Collected data entries:
* * * *
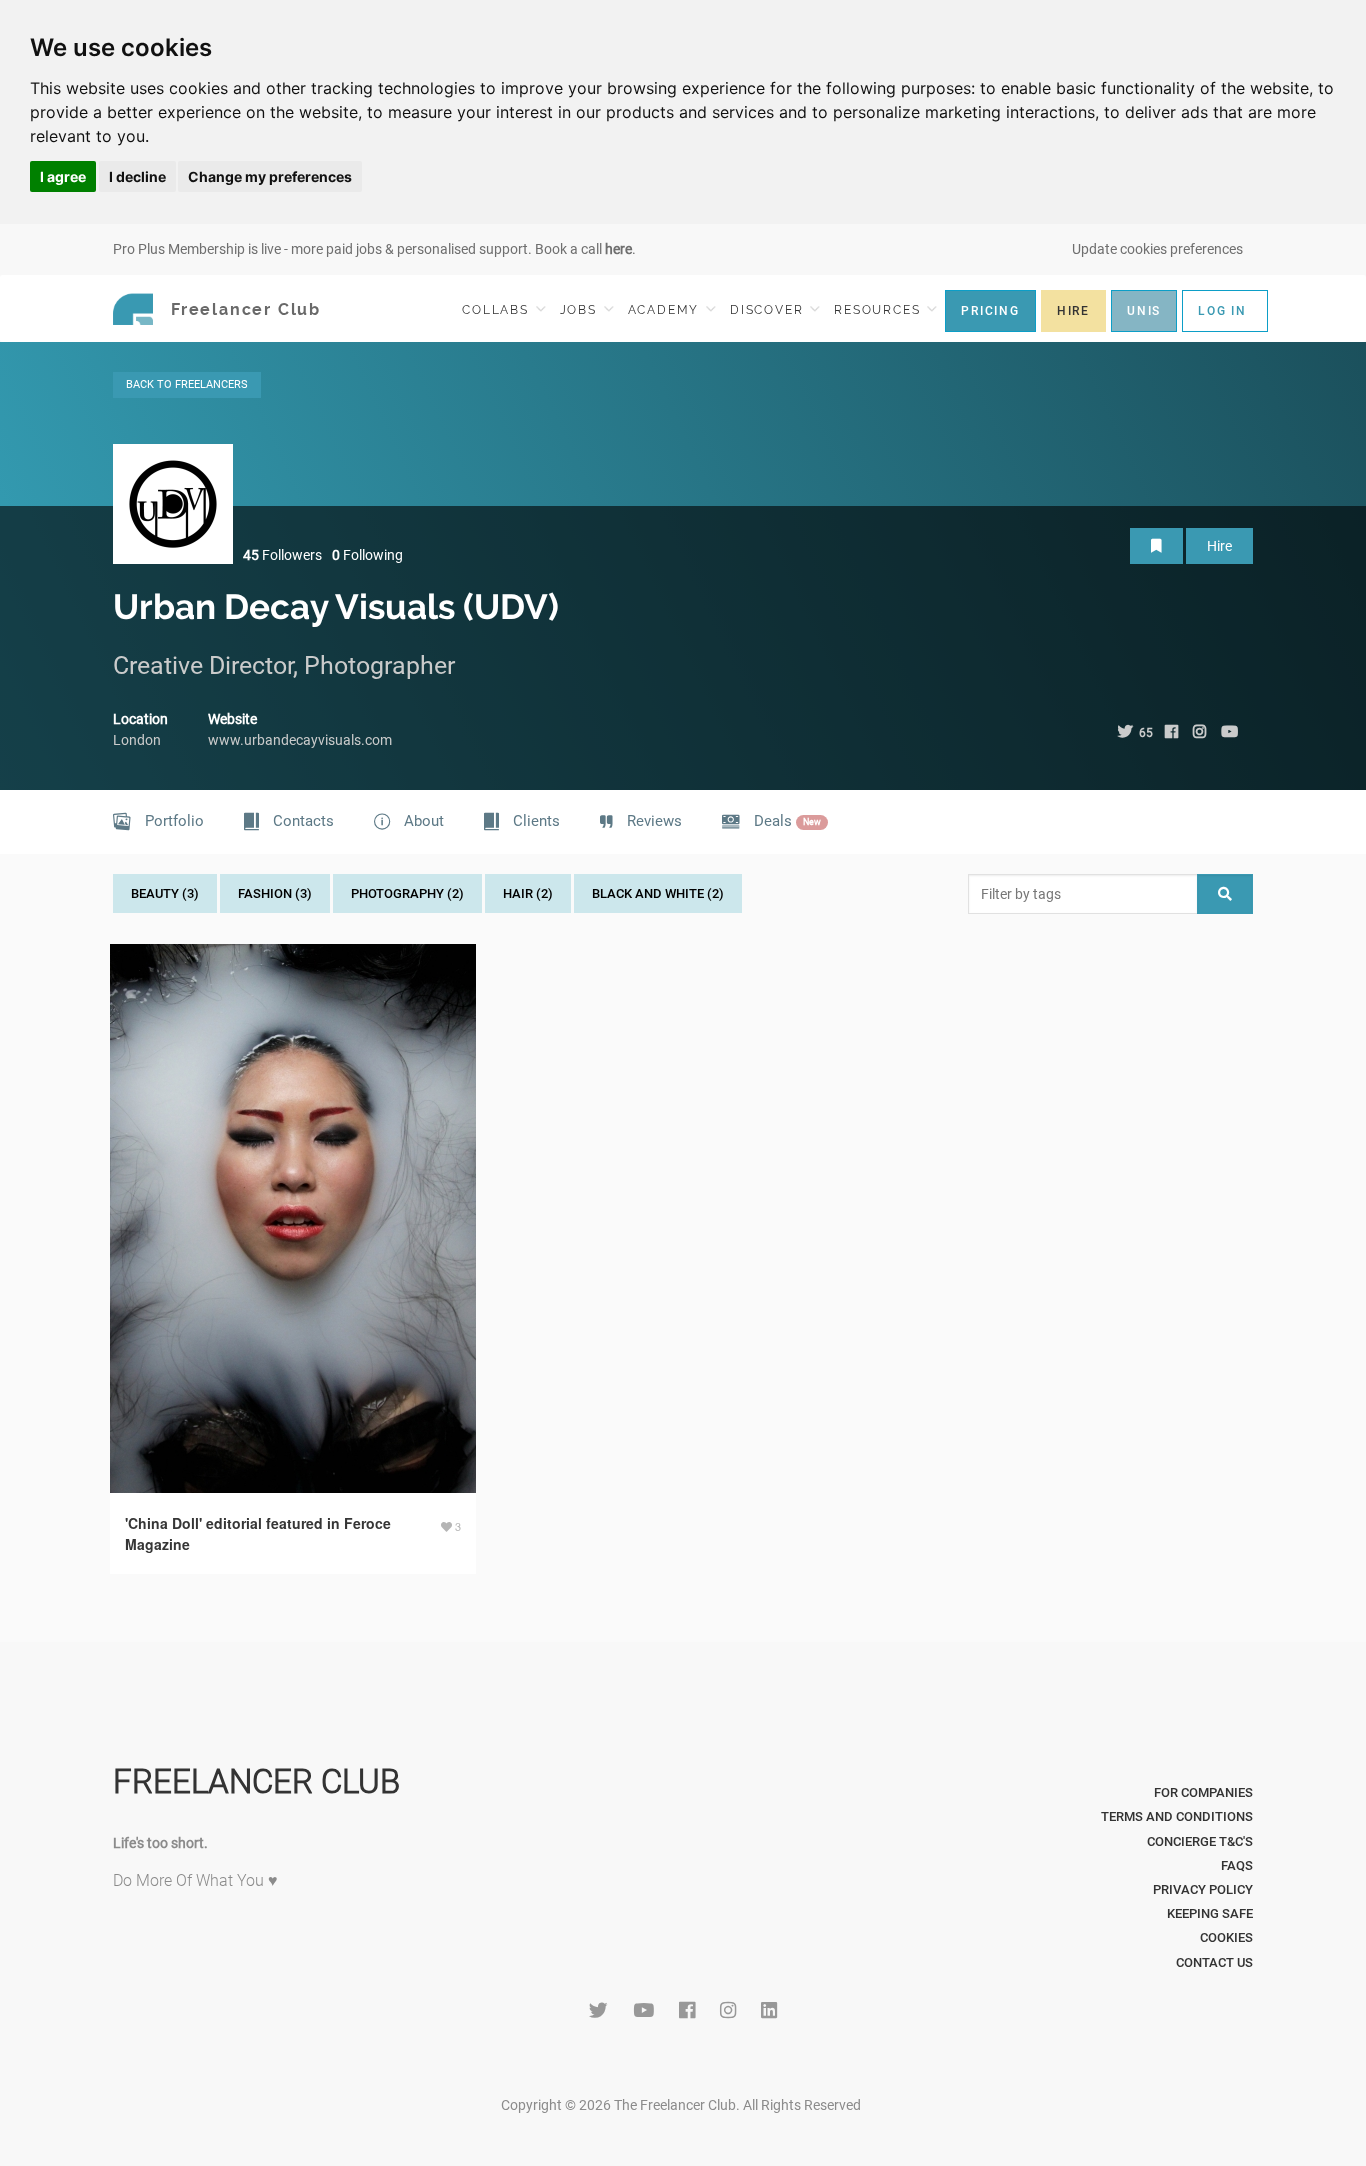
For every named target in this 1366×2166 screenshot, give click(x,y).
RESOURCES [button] (879, 310)
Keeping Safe (1210, 1913)
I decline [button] (137, 176)
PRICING (990, 311)
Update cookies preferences (1157, 249)
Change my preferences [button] (270, 176)
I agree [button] (63, 176)
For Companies (1203, 1792)
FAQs (1237, 1865)
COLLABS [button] (497, 310)
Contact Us (1214, 1962)
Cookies (1226, 1937)
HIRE (1073, 311)
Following (367, 555)
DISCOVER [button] (769, 310)
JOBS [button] (581, 310)
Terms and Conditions (1177, 1816)
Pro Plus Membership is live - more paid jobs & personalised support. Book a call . (374, 249)
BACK (187, 384)
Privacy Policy (1203, 1889)
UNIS (1144, 311)
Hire (1219, 546)
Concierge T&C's (1200, 1841)
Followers (282, 555)
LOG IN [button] (1222, 311)
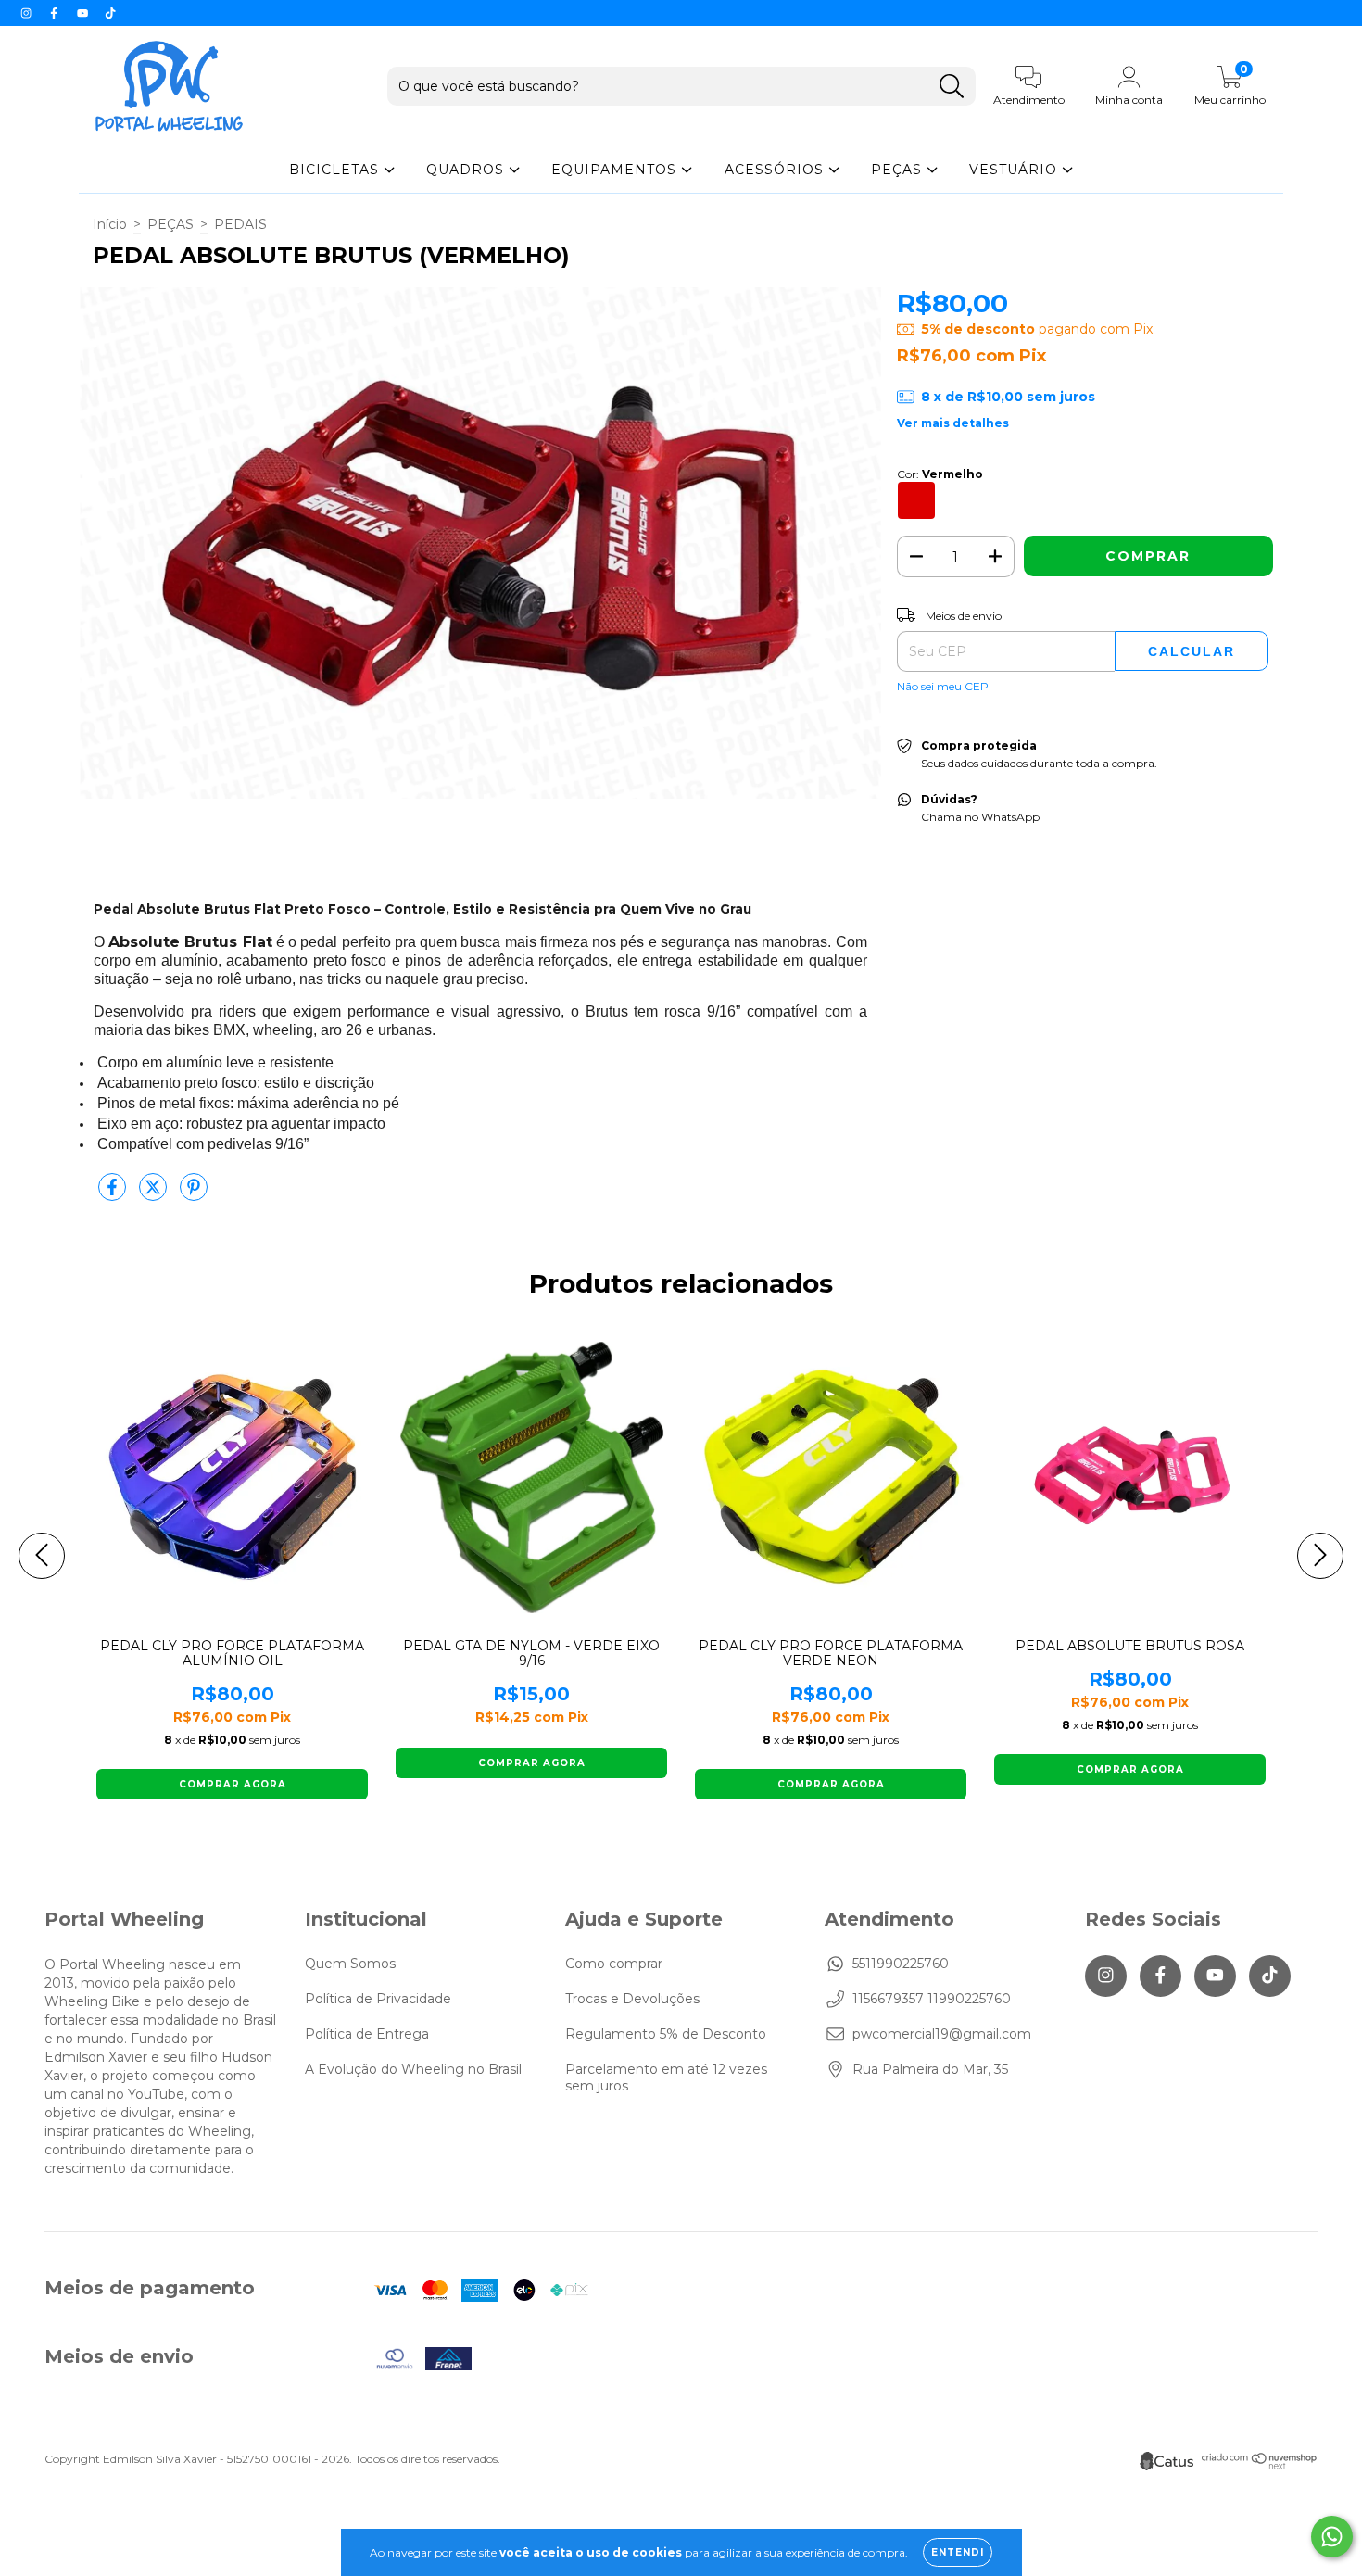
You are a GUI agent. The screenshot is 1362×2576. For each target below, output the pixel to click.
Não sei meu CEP (943, 686)
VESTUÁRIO (1015, 169)
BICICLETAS (336, 169)
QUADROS (467, 169)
* * * *
Directions ▸ Please set down the records above verbatim, with each picture left out.

Problem solution ▸
For every named target in this 1366×2166 screenshot, give click(x,y).
RESOURCES [button] (879, 310)
Keeping Safe (1210, 1913)
I decline [button] (137, 176)
PRICING (990, 311)
Update cookies preferences (1157, 249)
Change my preferences [button] (270, 176)
I agree [button] (63, 176)
For Companies (1203, 1792)
FAQs (1237, 1865)
COLLABS [button] (497, 310)
Contact Us (1214, 1962)
Cookies (1226, 1937)
HIRE (1073, 311)
Following (367, 555)
DISCOVER [button] (769, 310)
JOBS [button] (581, 310)
Terms and Conditions (1177, 1816)
Pro Plus Membership is live - more paid jobs & personalised support. Book a call . (374, 249)
BACK (187, 384)
Privacy Policy (1203, 1889)
UNIS (1144, 311)
Hire (1219, 546)
Concierge T&C's (1200, 1841)
Followers (282, 555)
LOG IN [button] (1222, 311)
You are a GUI agent. The screenshot is 1362×2576. For each target below, output the pixel to click.
Não sei meu CEP (943, 686)
VESTUÁRIO (1015, 169)
BICICLETAS (336, 169)
QUADROS (467, 169)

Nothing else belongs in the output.